E se il modo in cui parli stesse letteralmente modellando il tuo corpo? Non è una metafora. È quello che sosteneva Alfred Tomatis, chirurgo e fondatore dell’audio-psico-fonologia: il suono non arriva solo all’orecchio — vibra attraverso l’intera struttura scheletrica, stimola le ghiandole endocrine, rimodella la postura. La voce non è solo un mezzo per comunicare con gli altri. È uno strumento con cui comunichiamo – e trasformiamo — noi stessi.

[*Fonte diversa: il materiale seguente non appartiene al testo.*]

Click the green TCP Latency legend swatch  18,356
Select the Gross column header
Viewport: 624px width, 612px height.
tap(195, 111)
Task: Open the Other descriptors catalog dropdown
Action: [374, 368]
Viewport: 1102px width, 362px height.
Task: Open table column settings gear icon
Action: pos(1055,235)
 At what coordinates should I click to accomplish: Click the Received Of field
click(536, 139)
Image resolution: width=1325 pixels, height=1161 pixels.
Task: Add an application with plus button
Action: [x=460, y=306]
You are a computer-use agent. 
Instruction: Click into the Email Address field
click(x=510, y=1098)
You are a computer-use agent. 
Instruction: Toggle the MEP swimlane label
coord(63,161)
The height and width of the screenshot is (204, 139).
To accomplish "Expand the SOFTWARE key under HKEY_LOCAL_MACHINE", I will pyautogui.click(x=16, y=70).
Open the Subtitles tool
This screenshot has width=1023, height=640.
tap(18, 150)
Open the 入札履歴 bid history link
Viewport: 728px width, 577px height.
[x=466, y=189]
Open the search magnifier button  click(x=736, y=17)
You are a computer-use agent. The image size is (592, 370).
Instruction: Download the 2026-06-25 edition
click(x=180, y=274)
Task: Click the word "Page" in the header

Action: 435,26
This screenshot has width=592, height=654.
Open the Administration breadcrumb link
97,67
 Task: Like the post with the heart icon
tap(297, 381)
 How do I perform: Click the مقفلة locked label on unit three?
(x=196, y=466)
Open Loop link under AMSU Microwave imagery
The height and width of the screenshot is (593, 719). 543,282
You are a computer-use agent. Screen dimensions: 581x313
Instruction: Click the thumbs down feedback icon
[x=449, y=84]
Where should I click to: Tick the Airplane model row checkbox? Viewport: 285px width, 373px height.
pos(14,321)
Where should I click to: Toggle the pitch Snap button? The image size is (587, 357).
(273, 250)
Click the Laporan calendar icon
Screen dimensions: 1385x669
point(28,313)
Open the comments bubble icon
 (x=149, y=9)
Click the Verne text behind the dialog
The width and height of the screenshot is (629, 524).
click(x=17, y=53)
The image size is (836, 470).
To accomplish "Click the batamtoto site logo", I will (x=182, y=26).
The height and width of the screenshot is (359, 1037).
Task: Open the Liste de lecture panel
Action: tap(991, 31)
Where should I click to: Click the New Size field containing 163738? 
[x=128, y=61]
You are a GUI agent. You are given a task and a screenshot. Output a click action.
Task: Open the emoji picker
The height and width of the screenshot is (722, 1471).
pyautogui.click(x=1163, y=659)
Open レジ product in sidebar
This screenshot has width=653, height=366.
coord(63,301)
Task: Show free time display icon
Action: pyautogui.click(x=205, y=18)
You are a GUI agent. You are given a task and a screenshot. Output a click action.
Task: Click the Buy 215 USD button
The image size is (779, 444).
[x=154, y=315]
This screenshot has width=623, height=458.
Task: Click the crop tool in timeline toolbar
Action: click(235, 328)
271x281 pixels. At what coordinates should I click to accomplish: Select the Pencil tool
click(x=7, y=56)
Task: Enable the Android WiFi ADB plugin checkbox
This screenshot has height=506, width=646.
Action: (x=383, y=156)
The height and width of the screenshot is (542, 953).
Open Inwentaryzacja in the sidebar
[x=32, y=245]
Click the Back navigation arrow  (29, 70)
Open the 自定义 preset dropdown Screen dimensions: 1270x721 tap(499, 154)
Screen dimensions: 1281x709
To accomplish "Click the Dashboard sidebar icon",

Secondo Alfred Tomatis, l’immagine del corpo è la rappresentazione mentale integrata che ognuno si fa di sé stesso. Un’immagine che quasi sempre è molto diversa da quella che sarebbe una fotografia obiettiva – tant’è che in certe fotografie facciamo fatica a riconoscerci, mentre gli altri ci identificano subito. Il modo in cui una persona si mostra, la sua postura, dipendono direttamente dall’immagine che si è fatta di sé.
Il suono come forza modellante
La scoperta più radicale di Tomatis è che il corpo è immerso in una struttura sonora che lo scolpisce continuamente. Il suono – e in particolare il linguaggio che emettiamo – non si indirizza soltanto all’orecchio, ma tocca tutto il corpo. L’orecchio è il captatore principale, ma il suono raggiunge l’intera superficie cutanea, la struttura scheletrica, le ghiandole endocrine. «Chi canta bene utilizza tutto il suo corpo come uno strumento straordinario, che prende a vibrare per mezzo dell’appoggio della laringe sulla colonna vertebrale.»
Tomatis aveva verificato sperimentalmente che due soggetti con curve uditive identiche non entravano in disaccordo durante una discussione. Invertendo le curve, gli stessi due soggetti litigavano anche parlando del tempo. Ciò dimostra fino a quale punto il livello mentale è influenzato dal corpo — e quanto il corpo è a sua volta modificato dal linguaggio.
Implicazioni pratiche
Migliorare la voce non è solo una questione estetica o professionale: è un intervento sull’immagine corporea, sul tono dell’umore, sulla qualità delle relazioni. La voce è lo strumento più potente che gli esseri umani abbiano per comunicare con la parte più profonda della mente altrui.